According to live video posted to the Lakota People’s Law Project Facebook page, a group from the Cheyenne River Sioux Reservation, which borders the Standing Rock Sioux Reservation, leased land a few miles away and were welcoming people who left the evacuated area.
Not far from the area being evacuated, crews for the company Energy Transfer Partners are drilling a hole for the pipeline to carry oil under the Missouri River. Construction had been stalled for months, as lawsuits challenging the permitting process for the pipeline made their way through the courts.
In December, the Obama administration announced it would not allow construction to go forward until the Army Corps conducted a full environmental review of the route. It was a win for the protest movement.
The Corps officially began the review process in January, opening up the pipeline route plan to public comments, but that process ground to a halt when President Trump signed an executive memorandum directing the Corps to expedite the permitting consideration.

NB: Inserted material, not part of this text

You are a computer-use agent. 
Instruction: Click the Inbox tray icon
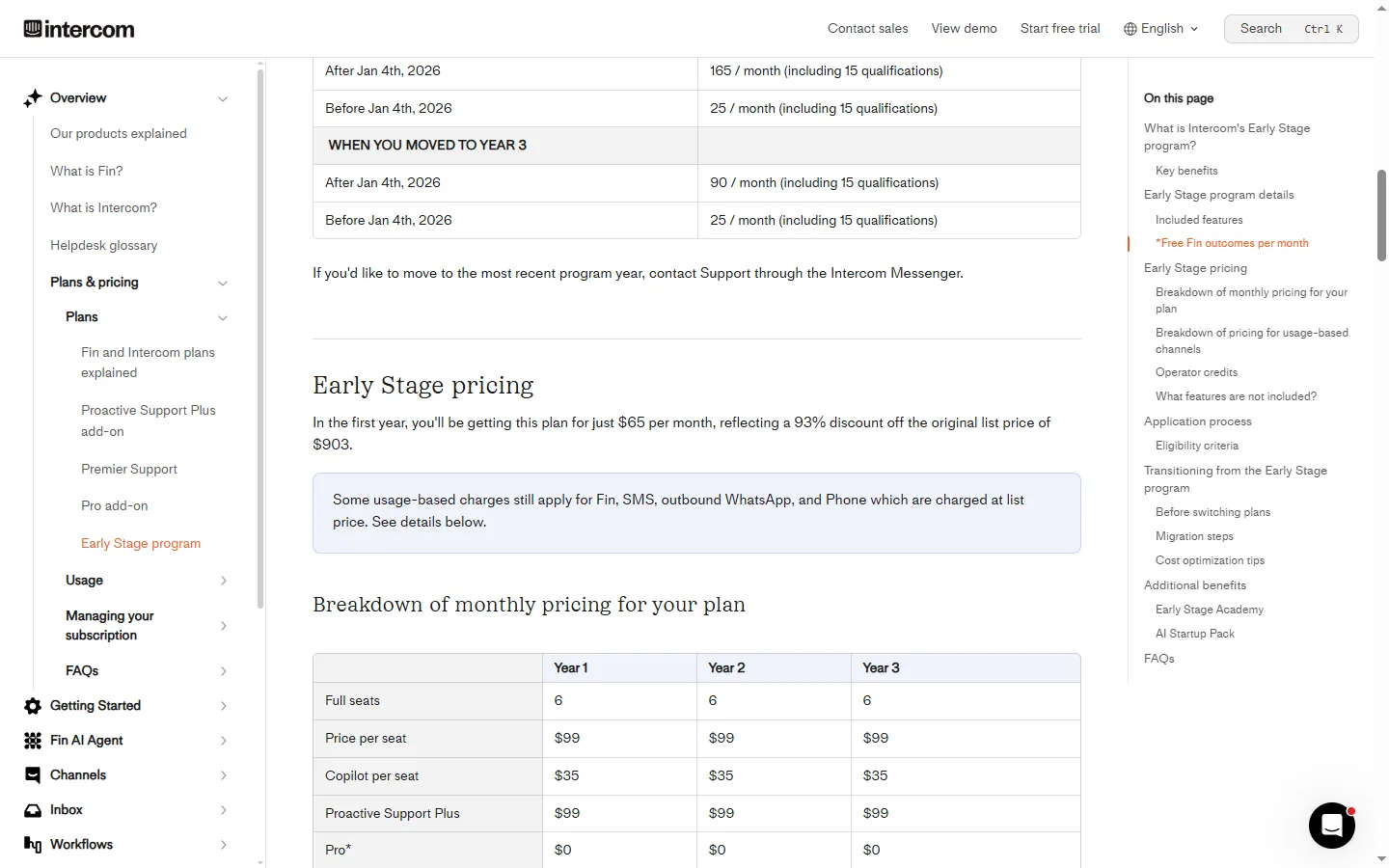(x=33, y=810)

The Corps subsequently approved the river crossing on Feb. 7, and suspended its environmental review.
Even as protest camps clear out, the Standing Rock Sioux and their allies have doubled down on their legal fight against the pipeline. Since the president’s executive action, numerous lawsuits have been filed seeking to halt construction or block oil from flowing through the pipeline should it be completed.

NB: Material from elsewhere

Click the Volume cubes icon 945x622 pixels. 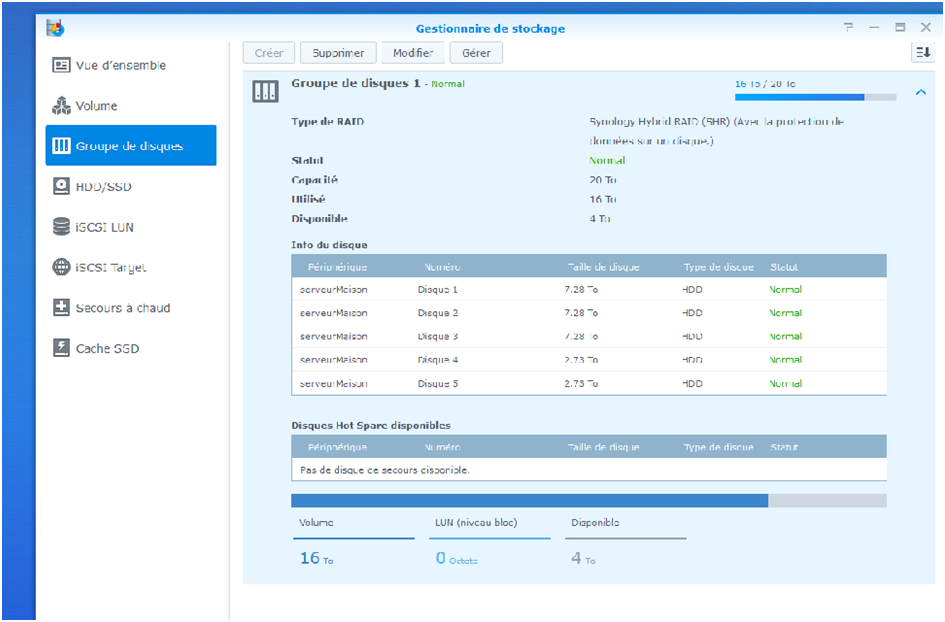61,106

In an amicus brief filed in U.S. District Court earlier this month, the leadership of the 16 federally recognized Indian tribes located in North Dakota, South Dakota and Nebraska — a group known as The Great Plains Tribal Chairmen’s Association — wrote in opposition to the pipeline.

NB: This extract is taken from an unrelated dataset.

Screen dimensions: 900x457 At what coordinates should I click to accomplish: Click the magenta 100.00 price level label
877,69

The Dakota Access Pipeline, they argued, cannot be understood without considering the history of the federal government abusing tribal sovereignty:
“From this history, a pattern emerges wherein the United States consistently utilizes the legal narrative of the time to segregate, take from, and discriminate against Indian tribes. [The Dakota Access Pipeline] is simply the latest example of Native peoples of the Great Plains being subjected to varying legal standards and shifting political winds to justify the subordination of Indian treaty rights to non-Indian pecuniary interests.
“… In addition to the irreparable harm to the free exercise of Native religious beliefs … there is also irreparable harm in the form of historical trauma and psychological distress which stems from the consistent failure of the United States to live up to its obligations under its Treaties with Indian tribes generally, and under its Treaties with the Great Sioux Nation here specifically. Treaties matter.”